In United States vs. Windsor, the Supreme Court struck down the part of the federal Defense of Marriage Act that said federal law would not recognize same-sex marriages in states that allow same-sex marriages. Defining marriage was the purview of the states, the Court ruled, so the federal government cannot decide to ignore a marriage license issued by a state. Ironically, Granade cited that decision in striking down Alabama’s marriage law.

Using Windsor to strike down a state marriage law “takes inexplicable contortions of the mind or perhaps willful ignorance,” McFarland quoted a federal district court judge in Puerto Rico saying, because it would mean interpreting “Windsor’s endorsement of state control of marriage as eliminating the state control of marriage.”

Since the Supreme Court is expected to decide by this June whether the U.S. Constitution requires states to issue marriage licenses to same-sex couples, the confusion in Alabama could have easily been avoided by simply waiting for the high court’s decision.
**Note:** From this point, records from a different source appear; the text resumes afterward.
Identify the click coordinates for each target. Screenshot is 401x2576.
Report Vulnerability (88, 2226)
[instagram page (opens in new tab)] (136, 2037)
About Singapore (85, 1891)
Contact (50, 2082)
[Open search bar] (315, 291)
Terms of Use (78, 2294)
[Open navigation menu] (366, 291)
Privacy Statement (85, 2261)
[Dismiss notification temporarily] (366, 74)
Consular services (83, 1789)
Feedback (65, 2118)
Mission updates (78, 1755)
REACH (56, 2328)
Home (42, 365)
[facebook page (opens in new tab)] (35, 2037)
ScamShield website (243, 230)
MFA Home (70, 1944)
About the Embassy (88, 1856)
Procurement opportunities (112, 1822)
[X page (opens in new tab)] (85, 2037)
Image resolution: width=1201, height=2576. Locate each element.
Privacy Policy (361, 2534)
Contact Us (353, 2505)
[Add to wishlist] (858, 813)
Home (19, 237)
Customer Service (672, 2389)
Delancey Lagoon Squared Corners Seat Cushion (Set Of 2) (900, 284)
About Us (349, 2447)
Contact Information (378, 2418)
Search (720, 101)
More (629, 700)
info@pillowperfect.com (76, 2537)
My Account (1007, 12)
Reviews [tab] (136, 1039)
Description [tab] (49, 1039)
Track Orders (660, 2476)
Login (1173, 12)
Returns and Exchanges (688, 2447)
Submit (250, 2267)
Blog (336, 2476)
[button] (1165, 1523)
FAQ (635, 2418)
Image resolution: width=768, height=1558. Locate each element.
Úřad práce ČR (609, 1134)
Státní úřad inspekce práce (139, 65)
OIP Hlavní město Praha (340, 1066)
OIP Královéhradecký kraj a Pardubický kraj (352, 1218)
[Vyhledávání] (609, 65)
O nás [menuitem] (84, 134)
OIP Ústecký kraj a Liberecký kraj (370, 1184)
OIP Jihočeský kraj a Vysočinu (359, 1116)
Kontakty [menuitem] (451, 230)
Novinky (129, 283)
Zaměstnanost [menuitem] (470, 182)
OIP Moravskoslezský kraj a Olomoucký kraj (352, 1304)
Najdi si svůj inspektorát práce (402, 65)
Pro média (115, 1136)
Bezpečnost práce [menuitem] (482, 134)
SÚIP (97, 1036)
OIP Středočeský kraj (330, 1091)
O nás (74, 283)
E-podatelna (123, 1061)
However, Granade, a federal appeals court and the Supreme Court itself have all, so far, declined opportunities to issue a stay in Granade’s ruling.

3. In trying to fix the problem, the Alabama Supreme Court could actually make it worse.

The Alabama Supreme Court has been asked by two traditional marriage advocacy groups to order the state’s probate judges to not issue marriage licenses to same-sex couples.

If the Alabama Supreme Court were to issue such a ruling, however, some of the state’s probate judges could be put in the position of being held in contempt of court regardless of what they do. By not issuing a same-sex marriage license they might be held in contempt of a federal court; by issuing a same-sex marriage license they might be held in contempt of the Alabama Supreme Court.